An Apologetical Explanation of the

Veneration of the Crucifix

Since Christ is risen, why do we venerate his crucified image?

“I will pour out on the house of David and the inhabitants of Jerusalem a spirit of my compassion and supplication, so that, when they look on him whom they have pierced, they shall mourn for him.”  (Zec 12:10)

Jews demand signs and Greeks seek wisdom, but we preach Christ crucified, a stumbling block to Jews and folly to Gentiles, but to those who are called, both Jews and Greeks, Christ the power of God and the wisdom of God.  (1 Cor 1:22-24)

Who has bewitched you, before whose eyes Jesus Christ was publicly portrayed as crucified?  (Gal 3:1)


A crucifix is a depiction of Christ on the Cross.  We venerate the crucifix as a reminder of Christ’s Passion and Death, by which we have been redeemed by God.

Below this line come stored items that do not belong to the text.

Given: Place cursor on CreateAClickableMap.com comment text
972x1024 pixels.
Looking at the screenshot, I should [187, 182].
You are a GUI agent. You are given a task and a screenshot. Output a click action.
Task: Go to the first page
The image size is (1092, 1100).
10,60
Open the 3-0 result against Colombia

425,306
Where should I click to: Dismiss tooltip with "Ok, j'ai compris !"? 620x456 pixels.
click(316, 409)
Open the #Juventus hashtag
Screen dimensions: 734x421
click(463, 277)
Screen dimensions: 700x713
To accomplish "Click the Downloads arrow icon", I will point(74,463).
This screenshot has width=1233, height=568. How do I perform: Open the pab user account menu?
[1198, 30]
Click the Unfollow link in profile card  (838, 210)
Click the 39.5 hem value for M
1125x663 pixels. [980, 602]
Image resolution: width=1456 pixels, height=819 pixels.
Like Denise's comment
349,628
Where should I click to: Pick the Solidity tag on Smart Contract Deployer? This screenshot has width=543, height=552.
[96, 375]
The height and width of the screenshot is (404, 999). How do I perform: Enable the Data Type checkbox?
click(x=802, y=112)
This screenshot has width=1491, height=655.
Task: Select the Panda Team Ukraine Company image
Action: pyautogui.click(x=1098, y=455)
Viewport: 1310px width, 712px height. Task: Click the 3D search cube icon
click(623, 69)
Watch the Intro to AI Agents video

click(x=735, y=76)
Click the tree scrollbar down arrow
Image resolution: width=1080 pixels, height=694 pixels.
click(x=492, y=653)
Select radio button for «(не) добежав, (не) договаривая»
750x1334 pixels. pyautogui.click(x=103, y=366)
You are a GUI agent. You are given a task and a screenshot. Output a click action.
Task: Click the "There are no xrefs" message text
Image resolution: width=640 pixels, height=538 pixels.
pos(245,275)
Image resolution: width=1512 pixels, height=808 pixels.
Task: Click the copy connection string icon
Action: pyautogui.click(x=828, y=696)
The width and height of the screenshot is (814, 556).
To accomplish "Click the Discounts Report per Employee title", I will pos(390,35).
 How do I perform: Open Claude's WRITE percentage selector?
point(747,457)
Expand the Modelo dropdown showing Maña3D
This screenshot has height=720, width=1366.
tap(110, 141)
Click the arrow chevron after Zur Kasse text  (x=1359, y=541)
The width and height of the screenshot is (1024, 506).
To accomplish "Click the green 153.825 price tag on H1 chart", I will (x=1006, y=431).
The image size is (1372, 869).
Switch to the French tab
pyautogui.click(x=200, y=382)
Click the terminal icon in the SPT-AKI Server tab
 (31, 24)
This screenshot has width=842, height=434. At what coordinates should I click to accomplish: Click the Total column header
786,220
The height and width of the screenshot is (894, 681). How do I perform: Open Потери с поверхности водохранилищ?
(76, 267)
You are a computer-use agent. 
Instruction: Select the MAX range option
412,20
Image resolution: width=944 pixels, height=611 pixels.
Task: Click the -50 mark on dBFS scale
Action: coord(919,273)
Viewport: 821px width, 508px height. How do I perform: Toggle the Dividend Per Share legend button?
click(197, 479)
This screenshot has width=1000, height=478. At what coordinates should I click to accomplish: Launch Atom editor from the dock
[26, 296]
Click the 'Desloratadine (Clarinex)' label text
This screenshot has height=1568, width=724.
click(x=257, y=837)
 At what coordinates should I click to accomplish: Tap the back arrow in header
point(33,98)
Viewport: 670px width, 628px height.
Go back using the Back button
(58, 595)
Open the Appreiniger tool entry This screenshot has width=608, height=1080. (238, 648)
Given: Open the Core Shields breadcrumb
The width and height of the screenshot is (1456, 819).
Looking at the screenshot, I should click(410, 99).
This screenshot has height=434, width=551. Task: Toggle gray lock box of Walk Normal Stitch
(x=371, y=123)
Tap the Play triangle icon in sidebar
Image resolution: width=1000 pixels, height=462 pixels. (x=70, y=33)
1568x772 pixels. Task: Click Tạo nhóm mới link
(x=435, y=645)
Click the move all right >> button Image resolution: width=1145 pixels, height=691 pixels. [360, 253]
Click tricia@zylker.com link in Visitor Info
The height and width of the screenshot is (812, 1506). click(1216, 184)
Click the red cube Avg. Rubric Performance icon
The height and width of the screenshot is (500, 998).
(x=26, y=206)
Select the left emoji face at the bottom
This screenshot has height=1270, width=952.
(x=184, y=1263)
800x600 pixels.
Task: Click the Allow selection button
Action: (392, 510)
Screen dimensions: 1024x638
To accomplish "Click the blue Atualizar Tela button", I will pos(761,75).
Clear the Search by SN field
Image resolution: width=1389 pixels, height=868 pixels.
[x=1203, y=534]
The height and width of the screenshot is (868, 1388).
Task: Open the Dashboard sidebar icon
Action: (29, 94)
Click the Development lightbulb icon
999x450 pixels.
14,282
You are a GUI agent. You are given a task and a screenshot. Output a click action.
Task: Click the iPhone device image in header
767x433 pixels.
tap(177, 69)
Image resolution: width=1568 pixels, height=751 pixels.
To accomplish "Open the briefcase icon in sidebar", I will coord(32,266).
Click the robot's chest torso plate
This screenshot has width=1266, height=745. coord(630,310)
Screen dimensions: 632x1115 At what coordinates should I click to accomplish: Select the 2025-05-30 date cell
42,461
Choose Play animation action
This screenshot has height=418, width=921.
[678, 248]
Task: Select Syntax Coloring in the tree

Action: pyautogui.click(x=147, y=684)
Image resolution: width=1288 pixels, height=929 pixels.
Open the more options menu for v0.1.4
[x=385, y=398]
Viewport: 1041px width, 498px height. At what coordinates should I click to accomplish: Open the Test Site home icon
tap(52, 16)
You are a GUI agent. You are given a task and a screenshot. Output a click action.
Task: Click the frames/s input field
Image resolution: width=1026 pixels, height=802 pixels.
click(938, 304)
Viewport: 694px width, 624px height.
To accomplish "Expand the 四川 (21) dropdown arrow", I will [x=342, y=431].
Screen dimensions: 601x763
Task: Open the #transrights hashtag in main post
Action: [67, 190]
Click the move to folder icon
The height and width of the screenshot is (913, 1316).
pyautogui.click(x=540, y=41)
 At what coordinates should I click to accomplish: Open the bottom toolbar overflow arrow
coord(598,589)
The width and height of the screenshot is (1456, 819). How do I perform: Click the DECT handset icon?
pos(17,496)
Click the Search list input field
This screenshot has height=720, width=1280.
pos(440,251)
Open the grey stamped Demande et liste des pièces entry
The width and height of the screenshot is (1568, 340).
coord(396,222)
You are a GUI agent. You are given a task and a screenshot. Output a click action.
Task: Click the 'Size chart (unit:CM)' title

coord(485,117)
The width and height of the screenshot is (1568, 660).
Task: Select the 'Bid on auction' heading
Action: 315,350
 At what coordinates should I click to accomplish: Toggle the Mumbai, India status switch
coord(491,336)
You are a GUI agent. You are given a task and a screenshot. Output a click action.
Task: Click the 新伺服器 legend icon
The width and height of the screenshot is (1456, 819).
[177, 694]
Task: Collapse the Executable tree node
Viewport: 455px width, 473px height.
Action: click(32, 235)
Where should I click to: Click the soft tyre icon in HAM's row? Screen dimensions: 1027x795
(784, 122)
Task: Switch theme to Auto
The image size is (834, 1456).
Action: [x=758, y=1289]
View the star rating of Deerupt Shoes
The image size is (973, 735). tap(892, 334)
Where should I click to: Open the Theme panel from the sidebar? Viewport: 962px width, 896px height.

Christ suffered and died on the Cross for our salvation; he also told us to take up our crosses daily and follow him.  His crucified image serves as a power reminder of what he endured out of his divine love for our sake and of the true cost of our own discipleship: the willingness to endure every pain, hardship, and humiliation for the sake of attaining eternal life and being with him forever.  The crucified Christ reveals to us the power of redemptive suffering.  (Cf. CCC 618, 2132)

St. Paul called the crucified Christ “the power of God and the wisdom of God.  For the foolishness of God is wiser than men, and the weakness of God is stronger than men” (1 Cor 1:24-25).  He told the Corinthians that we “preach Christ crucified” (1 Cor 1:23).  It is through his taking on human flesh and his voluntarily experiencing the suffering and humiliation of his Passion and Death that the glory and power of God is ultimately revealed in his Resurrection.  (Cf. CCC 272)

As a prayer in the Byzantine liturgy for the Feast of the Transfiguration says:

On the mount you were transfigured, and your disciples, as much as they could bear, beheld your glory, O Christ God; so that when they should see you crucified, they would know your Passion to be willing, and would preach to the world that you, in truth, are the Effulgence of the Father.  (Cf. CCC 555)

The Catechism addresses this question in paragraph 1192.